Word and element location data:
★ ★ ★ ★

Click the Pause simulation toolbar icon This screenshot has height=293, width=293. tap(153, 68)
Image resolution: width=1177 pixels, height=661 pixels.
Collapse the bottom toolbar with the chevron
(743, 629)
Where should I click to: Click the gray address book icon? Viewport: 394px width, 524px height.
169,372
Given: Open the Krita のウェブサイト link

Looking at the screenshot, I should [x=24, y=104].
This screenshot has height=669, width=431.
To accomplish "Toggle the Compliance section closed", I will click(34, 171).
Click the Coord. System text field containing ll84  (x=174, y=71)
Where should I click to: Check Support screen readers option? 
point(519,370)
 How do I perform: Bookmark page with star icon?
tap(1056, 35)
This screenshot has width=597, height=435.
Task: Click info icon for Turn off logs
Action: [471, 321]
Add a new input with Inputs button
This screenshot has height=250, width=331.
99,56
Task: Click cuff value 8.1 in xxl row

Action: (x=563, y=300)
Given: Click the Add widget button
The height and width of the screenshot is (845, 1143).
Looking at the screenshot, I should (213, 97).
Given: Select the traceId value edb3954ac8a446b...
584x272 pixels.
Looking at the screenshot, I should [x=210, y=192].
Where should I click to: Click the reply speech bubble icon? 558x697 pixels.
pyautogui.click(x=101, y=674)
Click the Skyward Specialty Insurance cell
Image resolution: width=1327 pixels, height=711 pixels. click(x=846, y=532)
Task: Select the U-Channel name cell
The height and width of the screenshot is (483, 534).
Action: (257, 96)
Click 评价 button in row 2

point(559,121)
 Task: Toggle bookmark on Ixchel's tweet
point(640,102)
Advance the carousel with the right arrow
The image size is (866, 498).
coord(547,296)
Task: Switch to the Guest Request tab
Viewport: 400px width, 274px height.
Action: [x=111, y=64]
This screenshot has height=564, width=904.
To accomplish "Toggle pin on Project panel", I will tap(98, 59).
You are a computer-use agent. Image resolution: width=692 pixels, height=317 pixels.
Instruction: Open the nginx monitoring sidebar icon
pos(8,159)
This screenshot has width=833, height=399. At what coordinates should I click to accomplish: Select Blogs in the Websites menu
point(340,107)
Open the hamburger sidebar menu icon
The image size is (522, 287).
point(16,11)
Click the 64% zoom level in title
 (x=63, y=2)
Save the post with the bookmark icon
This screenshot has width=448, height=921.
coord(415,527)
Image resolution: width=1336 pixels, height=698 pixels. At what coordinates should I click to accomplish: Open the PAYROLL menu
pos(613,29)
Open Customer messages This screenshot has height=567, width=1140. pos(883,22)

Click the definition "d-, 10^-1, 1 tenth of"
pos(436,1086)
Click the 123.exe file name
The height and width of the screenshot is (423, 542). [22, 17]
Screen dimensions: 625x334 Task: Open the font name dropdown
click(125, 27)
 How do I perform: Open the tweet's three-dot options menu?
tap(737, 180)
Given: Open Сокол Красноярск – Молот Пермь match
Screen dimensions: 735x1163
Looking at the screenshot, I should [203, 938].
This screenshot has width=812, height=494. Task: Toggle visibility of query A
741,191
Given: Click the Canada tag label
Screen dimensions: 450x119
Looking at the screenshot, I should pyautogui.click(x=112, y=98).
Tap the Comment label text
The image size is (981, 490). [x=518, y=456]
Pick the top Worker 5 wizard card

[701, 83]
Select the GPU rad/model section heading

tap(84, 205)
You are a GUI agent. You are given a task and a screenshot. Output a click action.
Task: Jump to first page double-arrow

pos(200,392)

★ ★ ★ ★

- _Work instructions_
Turn the material above into a numbered list, one line per item, leaving out blank lines.

- _Exercise output_
1. Click the Pause simulation toolbar icon This screenshot has height=293, width=293. tap(153, 68)
2. Image resolution: width=1177 pixels, height=661 pixels.
3. Collapse the bottom toolbar with the chevron
4. (743, 629)
5. Where should I click to: Click the gray address book icon? Viewport: 394px width, 524px height.
6. 169,372
7. Given: Open the Krita のウェブサイト link
8. Looking at the screenshot, I should [x=24, y=104].
9. This screenshot has height=669, width=431.
10. To accomplish "Toggle the Compliance section closed", I will click(34, 171).
11. Click the Coord. System text field containing ll84  (x=174, y=71)
12. Where should I click to: Check Support screen readers option? 
13. point(519,370)
14.  How do I perform: Bookmark page with star icon?
15. tap(1056, 35)
16. This screenshot has width=597, height=435.
17. Task: Click info icon for Turn off logs
18. Action: [471, 321]
19. Add a new input with Inputs button
20. This screenshot has height=250, width=331.
21. 99,56
22. Task: Click cuff value 8.1 in xxl row
23. Action: (x=563, y=300)
24. Given: Click the Add widget button
25. The height and width of the screenshot is (845, 1143).
26. Looking at the screenshot, I should (213, 97).
27. Given: Select the traceId value edb3954ac8a446b...
28. 584x272 pixels.
29. Looking at the screenshot, I should [x=210, y=192].
30. Where should I click to: Click the reply speech bubble icon? 558x697 pixels.
31. pyautogui.click(x=101, y=674)
32. Click the Skyward Specialty Insurance cell
33. Image resolution: width=1327 pixels, height=711 pixels. click(x=846, y=532)
34. Task: Select the U-Channel name cell
35. The height and width of the screenshot is (483, 534).
36. Action: (257, 96)
37. Click 评价 button in row 2
38. point(559,121)
39.  Task: Toggle bookmark on Ixchel's tweet
40. point(640,102)
41. Advance the carousel with the right arrow
42. The image size is (866, 498).
43. coord(547,296)
44. Task: Switch to the Guest Request tab
45. Viewport: 400px width, 274px height.
46. Action: [x=111, y=64]
47. This screenshot has height=564, width=904.
48. To accomplish "Toggle pin on Project panel", I will tap(98, 59).
49. You are a computer-use agent. Image resolution: width=692 pixels, height=317 pixels.
50. Instruction: Open the nginx monitoring sidebar icon
51. pos(8,159)
52. This screenshot has width=833, height=399. At what coordinates should I click to accomplish: Select Blogs in the Websites menu
53. point(340,107)
54. Open the hamburger sidebar menu icon
55. The image size is (522, 287).
56. point(16,11)
57. Click the 64% zoom level in title
58.  (x=63, y=2)
59. Save the post with the bookmark icon
60. This screenshot has width=448, height=921.
61. coord(415,527)
62. Image resolution: width=1336 pixels, height=698 pixels. At what coordinates should I click to accomplish: Open the PAYROLL menu
63. pos(613,29)
64. Open Customer messages This screenshot has height=567, width=1140. pos(883,22)
65. Click the definition "d-, 10^-1, 1 tenth of"
66. pos(436,1086)
67. Click the 123.exe file name
68. The height and width of the screenshot is (423, 542). [22, 17]
69. Screen dimensions: 625x334 Task: Open the font name dropdown
70. click(125, 27)
71.  How do I perform: Open the tweet's three-dot options menu?
72. tap(737, 180)
73. Given: Open Сокол Красноярск – Молот Пермь match
74. Screen dimensions: 735x1163
75. Looking at the screenshot, I should [203, 938].
76. This screenshot has width=812, height=494. Task: Toggle visibility of query A
77. 741,191
78. Given: Click the Canada tag label
79. Screen dimensions: 450x119
80. Looking at the screenshot, I should pyautogui.click(x=112, y=98).
81. Tap the Comment label text
82. The image size is (981, 490). [x=518, y=456]
83. Pick the top Worker 5 wizard card
84. [701, 83]
85. Select the GPU rad/model section heading
86. tap(84, 205)
87. You are a GUI agent. You are given a task and a screenshot. Output a click action.
88. Task: Jump to first page double-arrow
89. pos(200,392)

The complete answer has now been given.